- [Objetivo 1] Segundo o trecho do texto, onde foi a festa de aniversário da Alcione?
- [Objetivo 2] Reproduza do trecho do texto a passagem que começa em "Independente de qualquer" e termina em "vai sair daqui.".

- [Trecho do texto]

Apesar de muitos criticarem a falta de tato do padre ao se referir à travesti no masculino, fazer piadas, chama-la de rapaz, fica claro que o padre Fabio de Melo ainda precisa aprender muito do que prega. Todavia, o relato sincero, mesmo que midiático, chama atenção ao tema e faz discutir o verdadeiro cristianismo. 
 
Confira o relato:

 

 
“Semana passada eu vivi uma situação. A Alcione me convidou para estar no aniversário dela, lá na quadra da Mangueira. Eu sou Beija-Flor mas eu fui lá na Mangueira. Fiquei lá acho que uns 50 minutos, uma hora mais ou menos, encontrei uns amigos que também estavam lá. Mas o que me chamou a atenção, minha gente, foi um travesti que estava lá. Posso confessar uma coisa para vocês? Quando eu vi, ele estava olhando para mim… E olha que eu não sei muito bem ficar sem graça… eu sou tímido. Mas sabe o que me ocorreu? Vou confessar publicamente a minha hipocrisia. Meu Deus do céu, se esse rapaz pedir para tirar uma foto comigo? Como que eu vou reagir?. Porque você tira uma foto hoje, é que nem político, o que vão fazer com essa foto… às vezes eu tenho mais medo do político…
 
Independente de qualquer julgamento,estou confessando a hipocrisia do meu coração naquela hora. Estava sentado do lado da Alcione, quase que protegido por ela ali. Ela tem ciúme e mim… e não gosta muito que a mulherada… E muitas pessoas começaram a se encorajar para tirar foto comigo. E ele (a travesti) lá do fundo olhando. Aí minha gente… Quando, de repente, eu só vi a sombra dele na minha direção, e o meu preconceito, o meu medo de me expor, tudo vindo à tona. Que coisa horrorosa isso em nós não é?… Como se eu fosse melhor. Como se a presença dele do meu lado.. Isso é mesquinho, eu tô confessando…  é vergonhoso o que eu estou dizendo pra vocês”. Eu senti isso e não contei pra ninguém. E só contei pra você porque eu sei que isso não vai sair daqui.
 
“Aí ele veio, com um vestido longo, todo delicado, e falou pra mim: ‘O senhor costuma tirar fotos com pecadoras?’. E eu percebi que tinha uma ironia nele. Mas é claro! E abracei ele e ele tirou a foto. Quando ele, e antes de sair, ele disse: eu não acredito que o senhor permitiu. E os olhos dele estavam emocionados. Assim que ele saiu, Maria Helena, a irmã da Alcione, sentou do meu lado e falou assim: Padre Fábio, você sabe quem é ele? Contou a história… ele mora na Lapa e criou um grupo ali na região da Lapa que alimenta e recolhe todos os miseráveis daquela região. Ele tem um trabalho internacionalmente reconhecido. Ele leva para dentro da casa dele… dá banho, alimenta, não tem nojo de ninguém. E faz de tudo para aquela pessoa retornar à vida…. Ele se torna uma espécie de vigilante, para que ninguém agrida, para que ninguém vá com violência emocional… 
 
Quando ela me contou aquela história, eu comecei a unir as coisas dentro de mim. Eu não entro no mérito da questão da vida que ele leva, e gostaria que você também não entrasse nisso… vamos deixar que Deus faça isso. Não sou síndico da Eternidade. Você é? O máximo que a gente faz é apontar para ela. Agora, que é um tapa na cara da gente… é!

- [Material fornecido]
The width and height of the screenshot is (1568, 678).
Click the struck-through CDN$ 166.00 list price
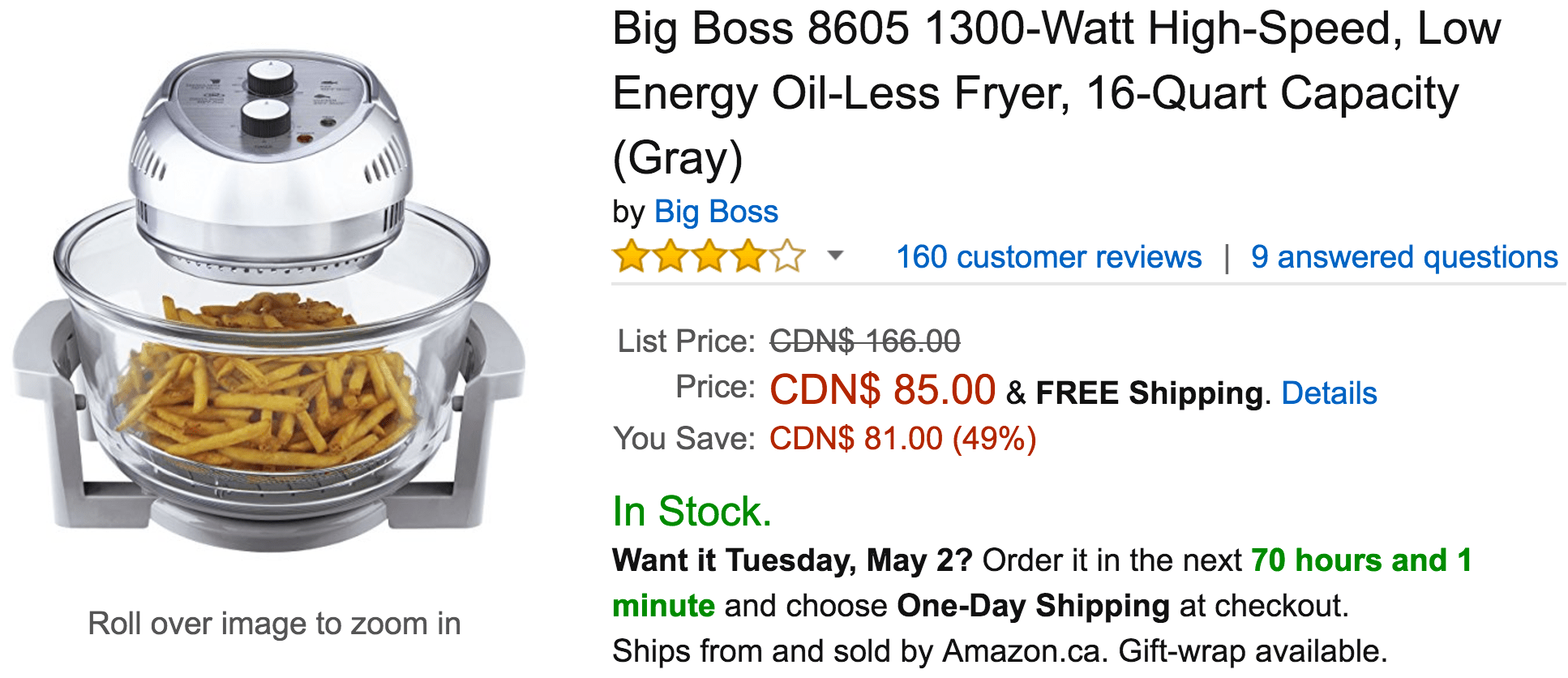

- [Resposta escrita 1] Na quadra da Mangueira.

- [Resposta escrita 2]
Independente de qualquer julgamento,estou confessando a hipocrisia do meu coração naquela hora. Estava sentado do lado da Alcione, quase que protegido por ela ali. Ela tem ciúme e mim… e não gosta muito que a mulherada… E muitas pessoas começaram a se encorajar para tirar foto comigo. E ele (a travesti) lá do fundo olhando. Aí minha gente… Quando, de repente, eu só vi a sombra dele na minha direção, e o meu preconceito, o meu medo de me expor, tudo vindo à tona. Que coisa horrorosa isso em nós não é?… Como se eu fosse melhor. Como se a presença dele do meu lado.. Isso é mesquinho, eu tô confessando…  é vergonhoso o que eu estou dizendo pra vocês”. Eu senti isso e não contei pra ninguém. E só contei pra você porque eu sei que isso não vai sair daqui.